India, however, has been largely silent on the Rohingya crisis, which some observers attribute to its economic and geo-political ambitions in the region.  There is no evidence to suggest that there is any “radicalisation” among Rohingya refugees in India, which could lead to them being a “security threat” as suggested by the Ministry of Home Affairs. On the other hand, the Rohingya in India have not been able to escape persecution and have been the target of extreme local animosity. In fact, in April this year, the Chamber of Commerce and Industry of Jammu threatened a campaign to “identify and kill” Rohingya refugees in Jammu if they were not immediately deported.

As far as our neighbouring countries are concerned, Bangladesh has plans to relocate the Rohingya to a silt island named Thengar Char. The island surfaced only eight years ago, and floods are regular in the monsoon season. The Bangladesh government’s decision was widely criticised, but the government ordered it nonetheless.

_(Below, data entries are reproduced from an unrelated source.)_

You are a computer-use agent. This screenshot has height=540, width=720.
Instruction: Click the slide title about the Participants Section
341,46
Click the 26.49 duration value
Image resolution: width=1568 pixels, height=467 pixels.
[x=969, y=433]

What makes the Rohingya, despite the internationally documented persecution that they are trying to escape, so undeserving of refugee status? How is that the Indian government can claim to find UNHCR recognition for the Rohingya irrelevant, whereas it has been found relevant in multiple other cases? India’s actions are repeatedly proving that what separates an illegal immigrant from a refugee is less a question of actual persecution and more a question of political expediency. The Rohingya have been shuttled from pillar to post looking for refuge. However, even the possibility of imminent annihilation has not endeared them to the Indian government, which prefers to characterise them as potential Islamic fundamentalists. In this context, one has to see the Citizenship (Amendment) Bill and the decision of the home ministry to deport the Rohingya refugees as being on a continuum of exclusionary immigration and refugee policies, driven by the same Islamophobia that drives Trump’s executive orders.

Darshana Mitra is a lawyer and researcher at the Alternative Law Forum, Bangalore.